Situation calculus theory is used in the logical analysis of historical actions and transformations of agents that manipulate real-world objects. The situation calculus is germane in applications such as robotics, as well as temporal projection and planning [1], where domain knowledge experts define and use relevant axioms about the dynamics of each application to reason on the executed actions. In spite of the known branching structures of situations, how should we represent time and knowledge in a modal logic?

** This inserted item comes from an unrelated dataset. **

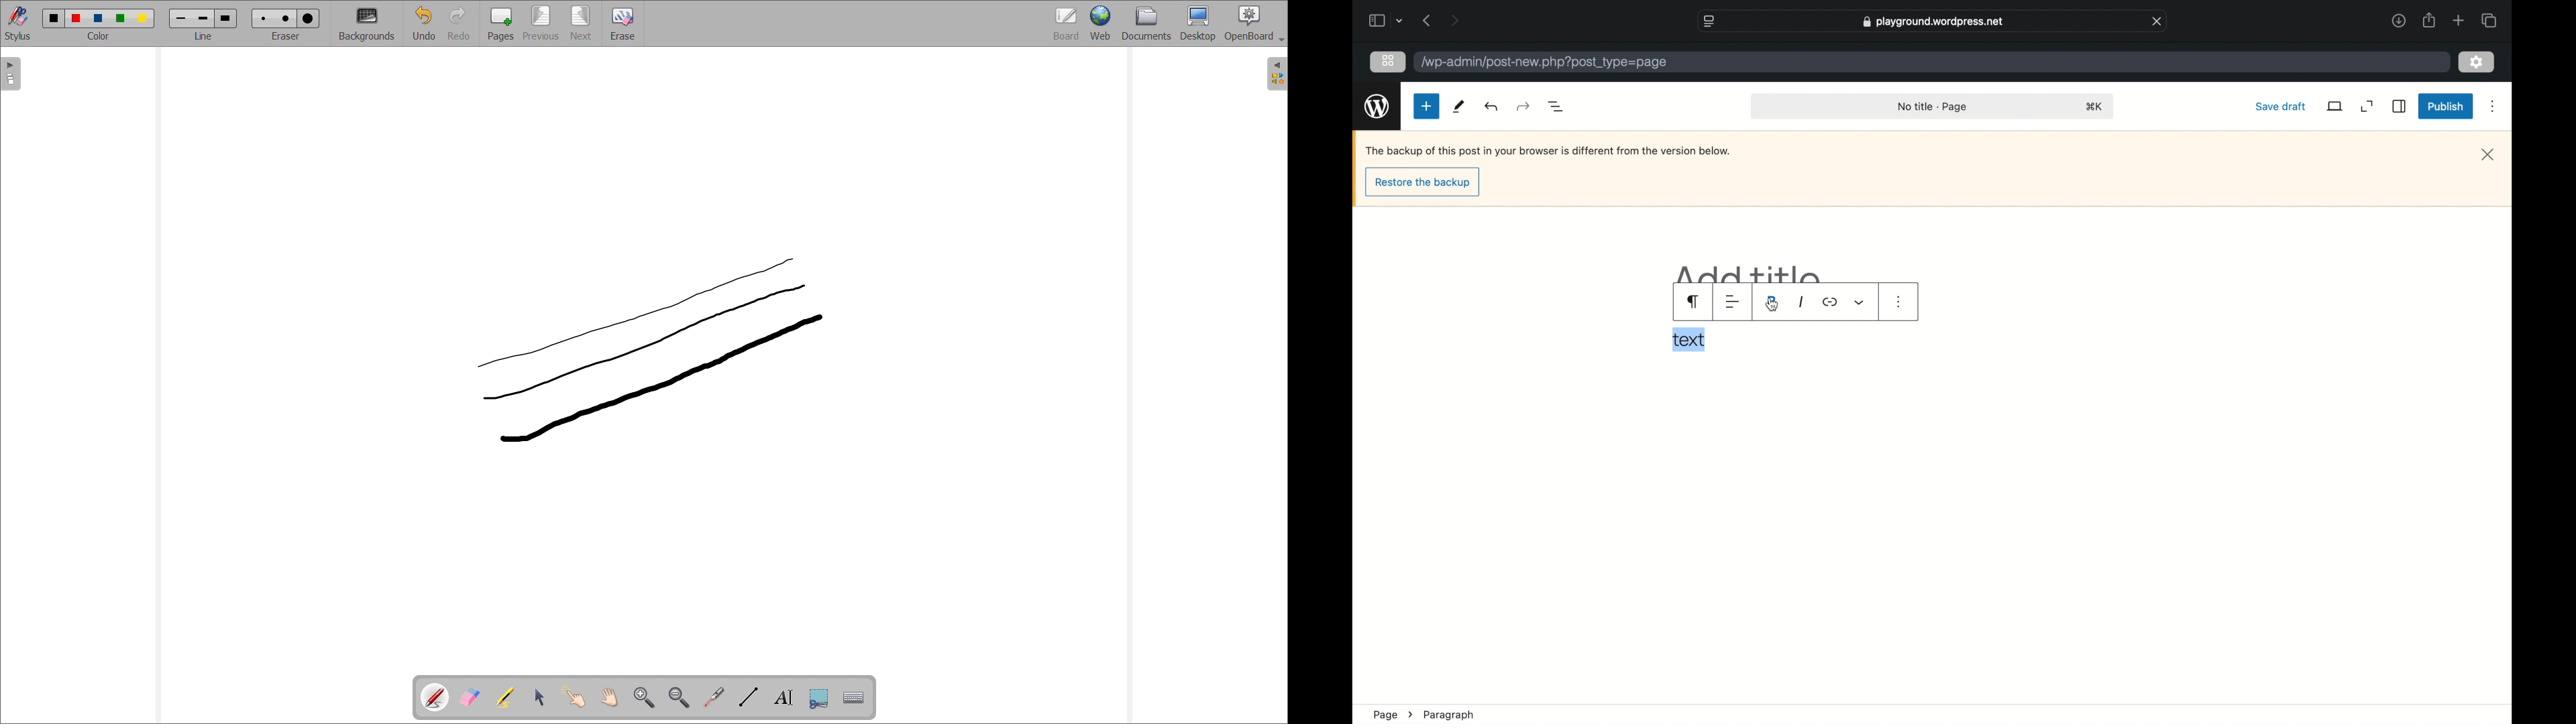 The height and width of the screenshot is (728, 2576). Describe the element at coordinates (1933, 22) in the screenshot. I see `web address` at that location.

Lakemeyer critiques the inability of the situation calculus to adequately represent knowledge and time. He skillfully uses the actions of a robot in a block world to introduce the elements of the basic action theories and the projection problem. The groundwork axioms of the situation calculus contain an axiom that describes the set of all accessible situations from the initial situation by a chain of actions. To introduce knowledge into the situation calculus, Lakemeyer recommends replacing this axiom by an induction axiom to root all situations in some preliminary situation, adding a new axiom to make only the preliminary situations available at first, and ensuring that actions maintain the initial broad-spectrum property of the accessible situations.
Lakemeyer assesses the capability of the explicit time specification, and the use of the inherent chronological pattern of the tree of situations, to model time in the situation calculus. Consequently, he builds a first-order modal situation calculus, with branching time operators for coping with tree-like situations. The modal situation calculus consists of a unique language with symbols from a vocabulary, terms (the least set of expressions derived from actions and objects), and well-formed formulas of actions performed on objects at specific times.
The author presents clear, formal semantics for the modal situation calculus language. He convincingly illuminates the association of the modal situation calculus with Reiter’s well-known situational calculus. All modal logicians, as well as situation calculus skeptics, should read this insightful and engaging paper.